DATA ENTRIES:
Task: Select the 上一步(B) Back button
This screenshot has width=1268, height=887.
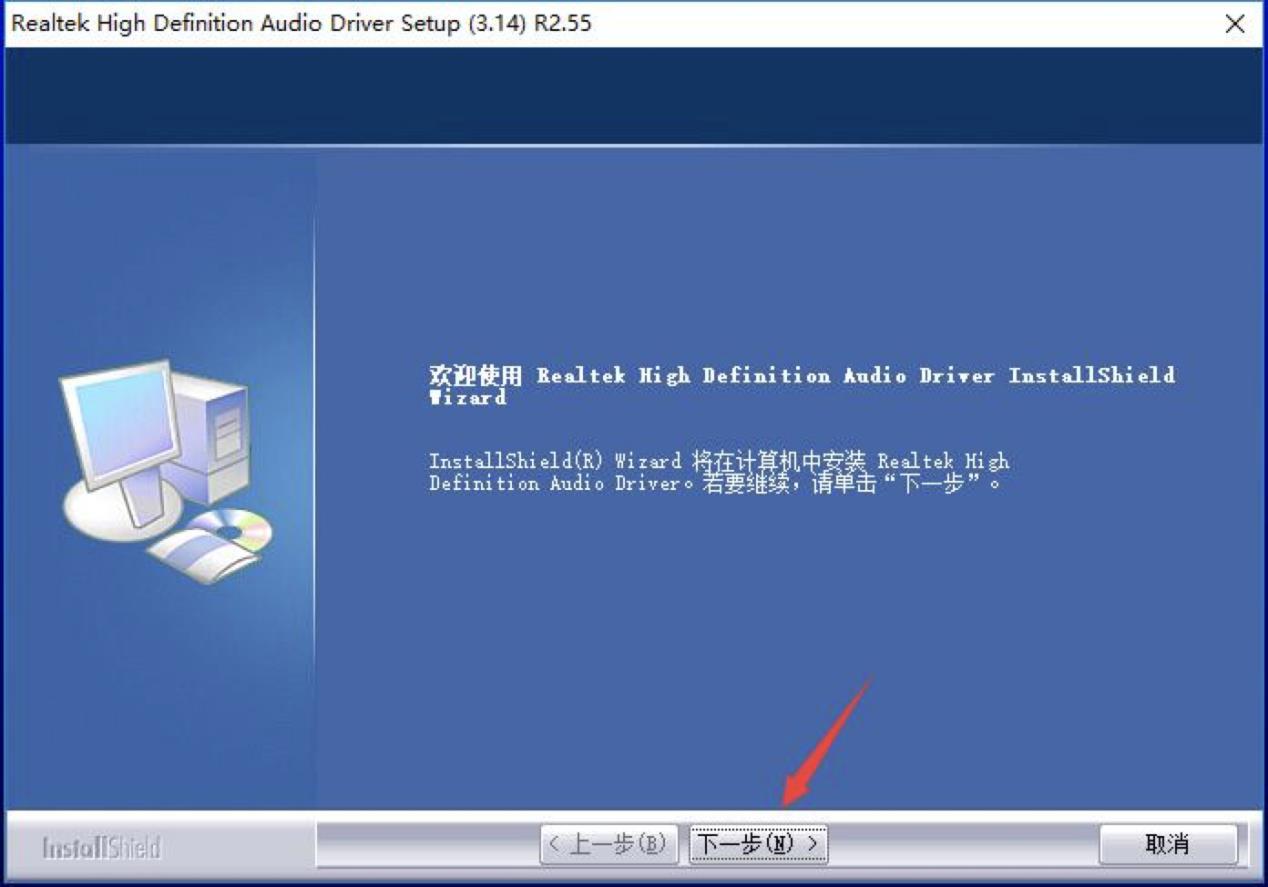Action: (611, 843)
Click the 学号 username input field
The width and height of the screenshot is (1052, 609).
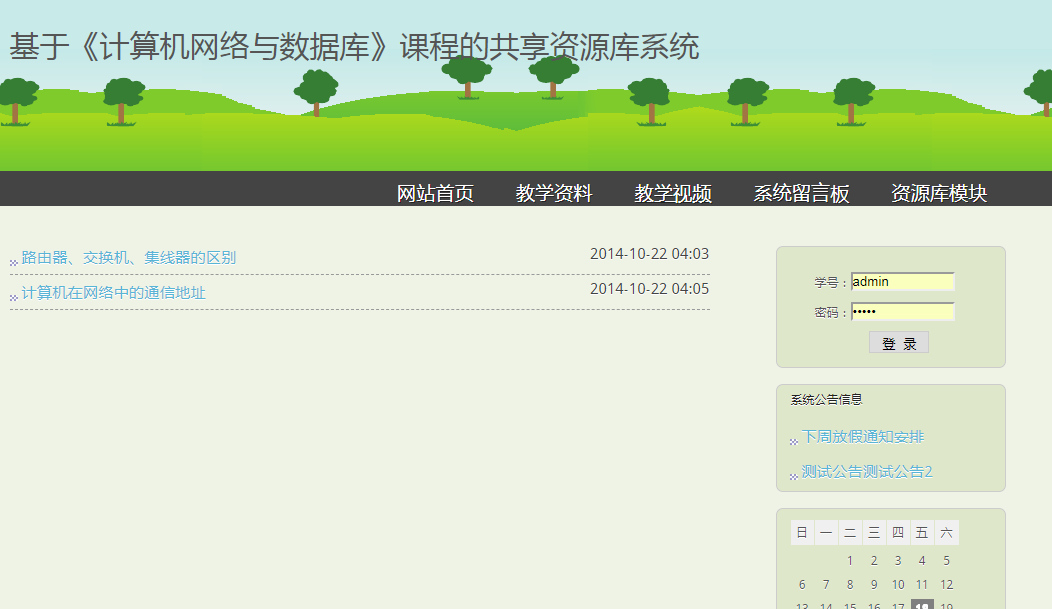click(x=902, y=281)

GIVEN EXERCISE: Could you pull every line of the data above out word for word, leaving the pictures out of your answer?

OUTPUT BELOW:
Task: Select the 上一步(B) Back button
This screenshot has width=1268, height=887.
Action: (611, 843)
Click the 学号 username input field
The width and height of the screenshot is (1052, 609).
click(x=902, y=281)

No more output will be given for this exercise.